Арина быстро привыкла к новой жизни, никогда не жаловалась, не хныкала, и Платон Прохорович, изредка позволяя себе выпить винца, рассуждал:
– Старуха-то какая умная оказалась, не иначе ее Бог надоумил про тебя рассказать и посоветовать. Мне с тобой, внученька, веселее стало, не один, как перст, болтаюсь, а к живой душе прилепился. Будет, кому мою старость непутевую согреть. Вот добредем с тобой до Новых Посошков и осядем там. Станешь ты первой красавицей в деревне, и выдам я тебя замуж за самого красивого парня. Замуж-то пойдешь?

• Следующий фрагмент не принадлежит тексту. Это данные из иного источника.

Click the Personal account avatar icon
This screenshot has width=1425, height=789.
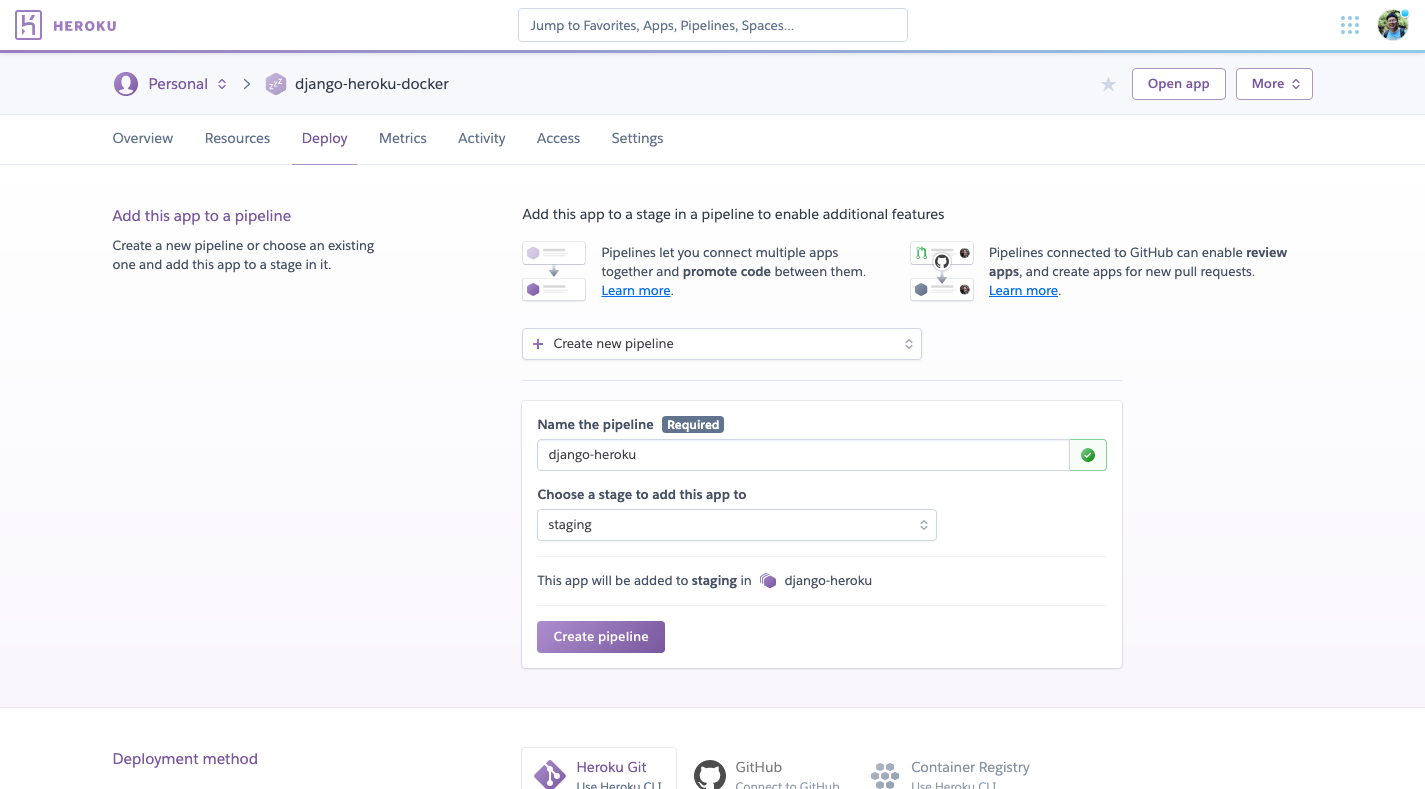point(126,84)
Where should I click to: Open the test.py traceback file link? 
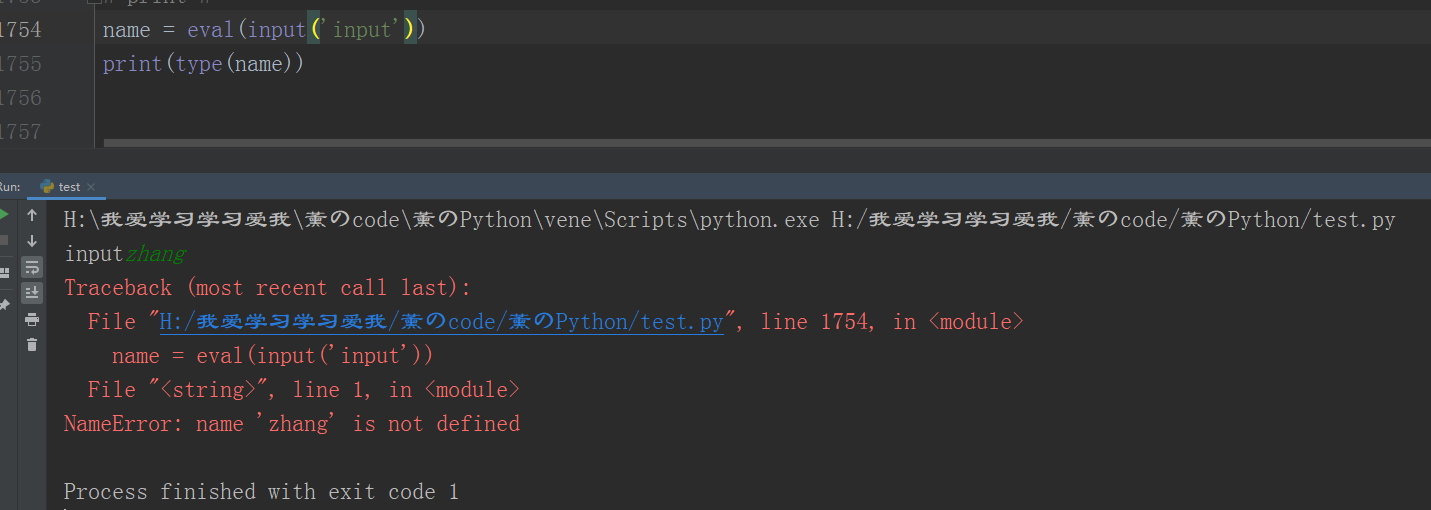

– Нет, не пойду, – отвечала Арина, – я еще маленькая, а маленьких замуж не берут. А Новые Посошки это далеко? Это город такой или ярмарка?
Глаза Платона Прохоровича затуманивались слезой, потому что Новые Посошки были далеко-далеко, как по расстоянию, так и по времени. Взяли его оттуда в солдаты еще молодым парнем, и никогда с тех пор в родной деревне он не бывал, и не знал даже – осталась ли там в живых хоть одна родная душа. Но теперь, когда свела его судьба с Ариной, к которой прикипел он всем сердцем, не отпускала его одна-единственная думка: добраться до деревни, разжиться какой-никакой избенкой и растить внучку.
Добирались они до Тульской губернии, где эти самые Новые Посошки находились, больше года. Долгим был тот путь, с зигзагами, потому как на ярмарки да на торжки заходили, и всякую копейку, какую удавалось выручить, Платон Прохорович бережно складывал в кожаный мешочек, который носил на груди на толстом ремешке. Пригодилась копейка в Новых Посошках, как раз хватило ее, чтобы купить старенькую избенку на выселках, которая смотрела на восток, на восход солнца, одним-единственным оконцем.